*What you need to do:* Your task is to extract every line from the material below exactly.

*Given data:*
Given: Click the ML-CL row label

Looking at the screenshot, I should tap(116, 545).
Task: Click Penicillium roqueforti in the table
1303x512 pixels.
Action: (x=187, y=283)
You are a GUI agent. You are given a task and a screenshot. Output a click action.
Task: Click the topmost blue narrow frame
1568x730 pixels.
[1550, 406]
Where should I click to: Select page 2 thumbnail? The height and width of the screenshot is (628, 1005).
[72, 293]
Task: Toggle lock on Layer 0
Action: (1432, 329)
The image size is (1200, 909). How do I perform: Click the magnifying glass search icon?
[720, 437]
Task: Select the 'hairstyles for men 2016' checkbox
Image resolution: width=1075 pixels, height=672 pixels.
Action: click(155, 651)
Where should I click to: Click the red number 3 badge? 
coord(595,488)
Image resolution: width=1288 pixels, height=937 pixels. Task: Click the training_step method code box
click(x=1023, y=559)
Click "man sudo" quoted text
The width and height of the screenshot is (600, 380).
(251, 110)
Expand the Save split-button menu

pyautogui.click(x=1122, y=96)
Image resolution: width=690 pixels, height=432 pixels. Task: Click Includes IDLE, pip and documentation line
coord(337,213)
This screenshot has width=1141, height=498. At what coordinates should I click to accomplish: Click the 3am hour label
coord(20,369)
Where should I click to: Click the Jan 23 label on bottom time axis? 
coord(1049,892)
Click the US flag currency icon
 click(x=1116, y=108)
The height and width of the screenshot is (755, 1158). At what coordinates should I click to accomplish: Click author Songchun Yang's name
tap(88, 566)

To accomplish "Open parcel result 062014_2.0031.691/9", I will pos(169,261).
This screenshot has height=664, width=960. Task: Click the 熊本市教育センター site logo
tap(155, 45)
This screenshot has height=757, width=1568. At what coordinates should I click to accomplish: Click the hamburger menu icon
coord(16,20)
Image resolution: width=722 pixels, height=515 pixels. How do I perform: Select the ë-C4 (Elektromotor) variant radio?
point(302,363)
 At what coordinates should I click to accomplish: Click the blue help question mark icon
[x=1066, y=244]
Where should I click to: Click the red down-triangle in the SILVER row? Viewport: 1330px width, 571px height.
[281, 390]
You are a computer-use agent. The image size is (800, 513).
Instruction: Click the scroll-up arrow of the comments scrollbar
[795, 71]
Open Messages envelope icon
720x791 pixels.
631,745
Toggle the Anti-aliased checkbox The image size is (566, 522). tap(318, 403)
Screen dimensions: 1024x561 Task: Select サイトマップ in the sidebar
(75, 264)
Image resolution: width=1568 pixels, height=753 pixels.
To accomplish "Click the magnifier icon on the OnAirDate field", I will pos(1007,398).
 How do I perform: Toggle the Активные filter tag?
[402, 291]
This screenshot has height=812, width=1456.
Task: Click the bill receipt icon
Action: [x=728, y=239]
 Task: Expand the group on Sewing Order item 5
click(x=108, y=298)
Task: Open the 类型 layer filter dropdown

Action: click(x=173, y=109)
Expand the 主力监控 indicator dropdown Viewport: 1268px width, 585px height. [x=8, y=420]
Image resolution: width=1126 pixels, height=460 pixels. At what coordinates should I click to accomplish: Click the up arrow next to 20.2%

*Your solution:*
Given: Click the ML-CL row label

Looking at the screenshot, I should tap(116, 545).
Task: Click Penicillium roqueforti in the table
1303x512 pixels.
Action: (x=187, y=283)
You are a GUI agent. You are given a task and a screenshot. Output a click action.
Task: Click the topmost blue narrow frame
1568x730 pixels.
[1550, 406]
Where should I click to: Select page 2 thumbnail? The height and width of the screenshot is (628, 1005).
[72, 293]
Task: Toggle lock on Layer 0
Action: (1432, 329)
The image size is (1200, 909). How do I perform: Click the magnifying glass search icon?
[720, 437]
Task: Select the 'hairstyles for men 2016' checkbox
Image resolution: width=1075 pixels, height=672 pixels.
Action: click(155, 651)
Where should I click to: Click the red number 3 badge? 
coord(595,488)
Image resolution: width=1288 pixels, height=937 pixels. Task: Click the training_step method code box
click(x=1023, y=559)
Click "man sudo" quoted text
The width and height of the screenshot is (600, 380).
(251, 110)
Expand the Save split-button menu

pyautogui.click(x=1122, y=96)
Image resolution: width=690 pixels, height=432 pixels. Task: Click Includes IDLE, pip and documentation line
coord(337,213)
This screenshot has width=1141, height=498. At what coordinates should I click to accomplish: Click the 3am hour label
coord(20,369)
Where should I click to: Click the Jan 23 label on bottom time axis? 
coord(1049,892)
Click the US flag currency icon
 click(x=1116, y=108)
The height and width of the screenshot is (755, 1158). At what coordinates should I click to accomplish: Click author Songchun Yang's name
tap(88, 566)

To accomplish "Open parcel result 062014_2.0031.691/9", I will pos(169,261).
This screenshot has height=664, width=960. Task: Click the 熊本市教育センター site logo
tap(155, 45)
This screenshot has height=757, width=1568. At what coordinates should I click to accomplish: Click the hamburger menu icon
coord(16,20)
Image resolution: width=722 pixels, height=515 pixels. How do I perform: Select the ë-C4 (Elektromotor) variant radio?
point(302,363)
 At what coordinates should I click to accomplish: Click the blue help question mark icon
[x=1066, y=244]
Where should I click to: Click the red down-triangle in the SILVER row? Viewport: 1330px width, 571px height.
[281, 390]
You are a computer-use agent. The image size is (800, 513).
Instruction: Click the scroll-up arrow of the comments scrollbar
[795, 71]
Open Messages envelope icon
720x791 pixels.
631,745
Toggle the Anti-aliased checkbox The image size is (566, 522). tap(318, 403)
Screen dimensions: 1024x561 Task: Select サイトマップ in the sidebar
(75, 264)
Image resolution: width=1568 pixels, height=753 pixels.
To accomplish "Click the magnifier icon on the OnAirDate field", I will pos(1007,398).
 How do I perform: Toggle the Активные filter tag?
[402, 291]
This screenshot has height=812, width=1456.
Task: Click the bill receipt icon
Action: [x=728, y=239]
 Task: Expand the group on Sewing Order item 5
click(x=108, y=298)
Task: Open the 类型 layer filter dropdown

Action: click(x=173, y=109)
Expand the 主力监控 indicator dropdown Viewport: 1268px width, 585px height. [x=8, y=420]
Image resolution: width=1126 pixels, height=460 pixels. At what coordinates should I click to accomplish: Click the up arrow next to 20.2%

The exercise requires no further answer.